All arithmetic fits comfortably inside Python integers. Even though the constraints are tiny, the implementation remains efficient and clean.
Worked Examples
Example 1
Input array:
1 5 6 3 4
Sorted array:
1 3 4 5 6
| Step | l | r | Pair | Contribution | Answer |
|---|---|---|---|---|---|
| Start | 0 | 4 | - | - | 0 |
| 1 | 0 | 4 | (1, 6) | 5 | 5 |
| 2 | 1 | 3 | (3, 5) | 2 | 7 |
The middle value 4 remains alone and contributes zero. The final answer is 7.
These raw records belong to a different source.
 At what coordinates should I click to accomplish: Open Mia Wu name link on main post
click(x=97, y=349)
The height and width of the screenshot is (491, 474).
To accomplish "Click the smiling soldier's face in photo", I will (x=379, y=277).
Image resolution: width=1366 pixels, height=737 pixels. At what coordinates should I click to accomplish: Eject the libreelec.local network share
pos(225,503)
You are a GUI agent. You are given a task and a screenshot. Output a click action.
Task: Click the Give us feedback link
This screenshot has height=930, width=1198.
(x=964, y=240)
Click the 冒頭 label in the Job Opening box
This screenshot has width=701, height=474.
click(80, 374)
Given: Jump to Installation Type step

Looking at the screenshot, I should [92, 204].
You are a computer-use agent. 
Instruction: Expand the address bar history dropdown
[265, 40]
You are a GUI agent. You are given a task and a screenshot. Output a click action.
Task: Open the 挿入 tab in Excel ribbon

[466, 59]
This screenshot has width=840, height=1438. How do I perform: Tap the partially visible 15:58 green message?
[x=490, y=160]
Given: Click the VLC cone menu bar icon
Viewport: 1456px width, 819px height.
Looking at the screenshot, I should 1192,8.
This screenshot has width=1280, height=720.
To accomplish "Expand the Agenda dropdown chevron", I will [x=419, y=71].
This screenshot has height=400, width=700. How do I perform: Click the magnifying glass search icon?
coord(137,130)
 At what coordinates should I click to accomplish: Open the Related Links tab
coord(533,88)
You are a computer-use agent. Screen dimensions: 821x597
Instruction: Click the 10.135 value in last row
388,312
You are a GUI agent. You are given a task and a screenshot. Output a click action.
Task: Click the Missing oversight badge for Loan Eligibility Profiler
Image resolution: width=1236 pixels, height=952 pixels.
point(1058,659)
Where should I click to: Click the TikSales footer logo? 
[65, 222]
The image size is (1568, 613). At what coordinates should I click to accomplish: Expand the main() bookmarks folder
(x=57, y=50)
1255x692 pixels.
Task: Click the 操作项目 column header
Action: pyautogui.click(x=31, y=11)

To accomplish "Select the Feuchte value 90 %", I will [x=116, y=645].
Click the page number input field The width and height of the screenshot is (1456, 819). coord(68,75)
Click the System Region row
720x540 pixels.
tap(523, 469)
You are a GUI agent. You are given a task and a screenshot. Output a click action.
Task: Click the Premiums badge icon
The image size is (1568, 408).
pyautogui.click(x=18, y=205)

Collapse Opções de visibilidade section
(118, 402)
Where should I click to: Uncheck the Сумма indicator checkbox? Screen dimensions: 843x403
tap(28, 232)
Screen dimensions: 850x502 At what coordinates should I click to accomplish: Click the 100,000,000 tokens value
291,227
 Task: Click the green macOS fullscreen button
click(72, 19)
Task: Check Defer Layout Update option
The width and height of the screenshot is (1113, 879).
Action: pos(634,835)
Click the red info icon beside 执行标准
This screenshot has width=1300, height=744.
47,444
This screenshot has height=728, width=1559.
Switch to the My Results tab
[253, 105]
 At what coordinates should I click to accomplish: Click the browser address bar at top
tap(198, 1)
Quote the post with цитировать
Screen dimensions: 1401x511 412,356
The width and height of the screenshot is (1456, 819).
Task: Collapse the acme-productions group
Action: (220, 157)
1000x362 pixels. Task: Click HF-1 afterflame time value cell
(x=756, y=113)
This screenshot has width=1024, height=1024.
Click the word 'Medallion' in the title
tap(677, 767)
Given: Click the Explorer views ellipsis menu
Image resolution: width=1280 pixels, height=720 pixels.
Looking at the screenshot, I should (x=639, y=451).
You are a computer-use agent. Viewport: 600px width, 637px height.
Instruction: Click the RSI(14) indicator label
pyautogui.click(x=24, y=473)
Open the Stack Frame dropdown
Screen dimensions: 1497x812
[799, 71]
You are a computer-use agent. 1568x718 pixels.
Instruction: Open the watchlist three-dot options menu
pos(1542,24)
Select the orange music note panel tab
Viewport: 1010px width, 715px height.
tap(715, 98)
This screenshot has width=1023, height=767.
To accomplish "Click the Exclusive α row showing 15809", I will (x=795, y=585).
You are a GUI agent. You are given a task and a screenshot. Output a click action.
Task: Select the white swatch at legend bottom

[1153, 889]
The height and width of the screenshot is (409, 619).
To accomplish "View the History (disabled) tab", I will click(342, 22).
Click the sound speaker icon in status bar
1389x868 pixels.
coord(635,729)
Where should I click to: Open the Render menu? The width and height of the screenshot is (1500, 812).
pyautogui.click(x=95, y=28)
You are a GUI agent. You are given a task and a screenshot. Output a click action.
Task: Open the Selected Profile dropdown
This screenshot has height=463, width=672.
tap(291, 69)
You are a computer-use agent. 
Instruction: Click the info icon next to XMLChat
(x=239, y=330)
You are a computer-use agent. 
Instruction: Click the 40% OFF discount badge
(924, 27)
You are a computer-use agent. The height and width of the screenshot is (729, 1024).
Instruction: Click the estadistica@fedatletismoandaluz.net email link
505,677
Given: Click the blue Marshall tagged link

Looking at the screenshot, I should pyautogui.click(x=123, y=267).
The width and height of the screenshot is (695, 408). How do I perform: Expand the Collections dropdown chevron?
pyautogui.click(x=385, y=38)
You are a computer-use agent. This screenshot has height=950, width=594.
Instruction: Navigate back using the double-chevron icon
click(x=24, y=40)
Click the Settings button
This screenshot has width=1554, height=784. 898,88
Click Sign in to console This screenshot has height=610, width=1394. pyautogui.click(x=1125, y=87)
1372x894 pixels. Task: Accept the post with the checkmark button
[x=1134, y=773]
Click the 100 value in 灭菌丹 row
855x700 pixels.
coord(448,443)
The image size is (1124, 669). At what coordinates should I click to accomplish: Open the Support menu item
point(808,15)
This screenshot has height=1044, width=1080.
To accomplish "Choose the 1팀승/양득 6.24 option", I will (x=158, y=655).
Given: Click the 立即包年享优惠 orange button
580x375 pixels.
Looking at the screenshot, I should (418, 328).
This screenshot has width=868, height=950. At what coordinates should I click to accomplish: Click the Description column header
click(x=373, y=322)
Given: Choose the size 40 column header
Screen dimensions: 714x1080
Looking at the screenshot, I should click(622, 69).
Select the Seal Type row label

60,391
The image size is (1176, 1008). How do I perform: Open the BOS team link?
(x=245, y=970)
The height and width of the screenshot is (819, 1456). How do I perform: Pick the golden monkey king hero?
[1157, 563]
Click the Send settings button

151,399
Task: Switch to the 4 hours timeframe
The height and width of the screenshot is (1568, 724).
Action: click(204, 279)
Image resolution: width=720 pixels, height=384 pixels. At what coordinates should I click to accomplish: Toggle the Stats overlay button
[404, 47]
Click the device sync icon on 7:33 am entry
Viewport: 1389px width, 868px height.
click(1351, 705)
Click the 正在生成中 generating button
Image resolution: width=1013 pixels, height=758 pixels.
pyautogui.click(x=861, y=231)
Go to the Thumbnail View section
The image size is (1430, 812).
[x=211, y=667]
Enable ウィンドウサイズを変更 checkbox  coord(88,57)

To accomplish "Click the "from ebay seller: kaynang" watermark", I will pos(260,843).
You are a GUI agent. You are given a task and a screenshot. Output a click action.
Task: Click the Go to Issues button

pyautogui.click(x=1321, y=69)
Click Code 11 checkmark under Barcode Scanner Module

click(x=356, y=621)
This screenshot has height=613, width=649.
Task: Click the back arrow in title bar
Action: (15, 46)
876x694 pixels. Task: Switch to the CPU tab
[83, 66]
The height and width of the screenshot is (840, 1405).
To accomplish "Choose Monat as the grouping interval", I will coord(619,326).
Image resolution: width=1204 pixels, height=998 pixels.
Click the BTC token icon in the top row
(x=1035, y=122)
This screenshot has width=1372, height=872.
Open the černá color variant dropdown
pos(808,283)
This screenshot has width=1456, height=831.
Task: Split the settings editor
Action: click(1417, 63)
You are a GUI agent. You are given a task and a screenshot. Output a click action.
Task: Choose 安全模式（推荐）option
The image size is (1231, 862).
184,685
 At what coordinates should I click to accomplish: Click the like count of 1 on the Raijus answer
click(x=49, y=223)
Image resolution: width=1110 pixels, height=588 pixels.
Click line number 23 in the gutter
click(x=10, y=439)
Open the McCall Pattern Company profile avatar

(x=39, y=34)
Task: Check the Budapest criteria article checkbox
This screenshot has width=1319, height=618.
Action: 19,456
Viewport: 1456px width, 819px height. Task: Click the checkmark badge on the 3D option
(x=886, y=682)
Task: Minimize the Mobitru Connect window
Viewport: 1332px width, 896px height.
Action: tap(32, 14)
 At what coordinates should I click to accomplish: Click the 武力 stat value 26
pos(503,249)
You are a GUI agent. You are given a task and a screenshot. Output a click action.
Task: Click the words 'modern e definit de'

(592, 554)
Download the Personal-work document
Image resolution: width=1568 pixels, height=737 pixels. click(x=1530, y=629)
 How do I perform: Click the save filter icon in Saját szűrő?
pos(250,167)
This example shows that splitting the array into multiple groups can produce a larger score than putting everything into one group.
Example 2
Input array:
1 6 3 9
Sorted array:
1 3 6 9
| Step | l | r | Pair | Contribution | Answer |
|---|---|---|---|---|---|
| Start | 0 | 3 | - | - | 0 |
| 1 | 0 | 3 | (1, 9) | 8 | 8 |
| 2 | 1 | 2 | (3, 6) | 3 | 11 |
Final answer:
11
This trace demonstrates the key greedy idea. Pairing extremes extracts the maximum possible contribution from the remaining values at every stage.
Complexity Analysis
| Measure | Complexity | Explanation |
|---|---|---|
| Time | O(n log n) | Sorting dominates the running time |
| Space | O(1) extra | Only a few variables are used after sorting |
With $n \le 50$, the running time is tiny. Even across 1000 test cases, sorting such small arrays easily fits within the time limit. Memory usage is negligible.
Test Cases
# helper: run solution on input string, return output string
import sys
import io
def run(inp: str) -> str:
sys.stdin = io.StringIO(inp)
input = sys.stdin.readline
t = int(input())
out = []
for _ in range(t):
n = int(input())
a = list(map(int, input().split()))
a.sort()
l, r = 0, n - 1
ans = 0
while l < r:
ans += a[r] - a[l]
l += 1
r -= 1
out.append(str(ans))
return "\n".join(out) + "\n"
# provided sample
assert run(
"""6
5
1 5 6 3 4
1
5
4
1 6 3 9
6
1 13 9 3 7 2
4
2 2 2 2
5
4 5 2 2 3
"""
) == """7
0
11
23
0
5
"""
# minimum size
assert run(
"""1
1
42
"""
) == """0
"""
# all equal values
assert run(
"""1
5
7 7 7 7 7
"""
) == """0
"""
# odd length with middle singleton
assert run(
"""1
5
1 2 3 4 5
"""
) == """6
"""
# maximum-sized style case
assert run(
"""1
50
1 1 1 1 1 1 1 1 1 1 1 1 1 1 1 1 1 1 1 1 1 1 1 1 1 50 50 50 50 50 50 50 50 50 50 50 50 50 50 50 50 50 50 50 50 50 50 50 50 50
"""
) == """1225
"""
| Test input | Expected output | What it validates |
|---|---|---|
[42] |
0 |
Minimum array size |
[7,7,7,7,7] |
0 |
All values equal |
[1,2,3,4,5] |
6 |
Odd length, singleton middle element |
| 25 ones and 25 fifties | 1225 |
Many optimal extreme pairings |
Edge Cases
Consider the smallest possible input:
1
5
After sorting, the array remains [5]. The pointers start at the same position, so the loop never runs. The answer stays zero, which matches the fact that a singleton color contributes 5 - 5 = 0.
Consider an odd-length array:
5
1 2 3 4 5
Sorted order is unchanged. The algorithm computes:
(5 - 1) + (4 - 2) = 4 + 2 = 6
The value 3 remains unpaired. It corresponds to a singleton group with contribution zero, exactly as required.
Consider all equal values:
4
2 2 2 2
The algorithm adds:
(2 - 2) + (2 - 2) = 0
Every possible coloring has zero cost because every group's maximum equals its minimum.
Consider a case where using one color is not optimal:
4
1 3 6 9
One color gives cost 9 - 1 = 8.
The algorithm computes:
(9 - 1) + (6 - 3) = 11
This demonstrates the core insight: splitting the numbers into extreme pairs can produce a larger total range sum than grouping everything together.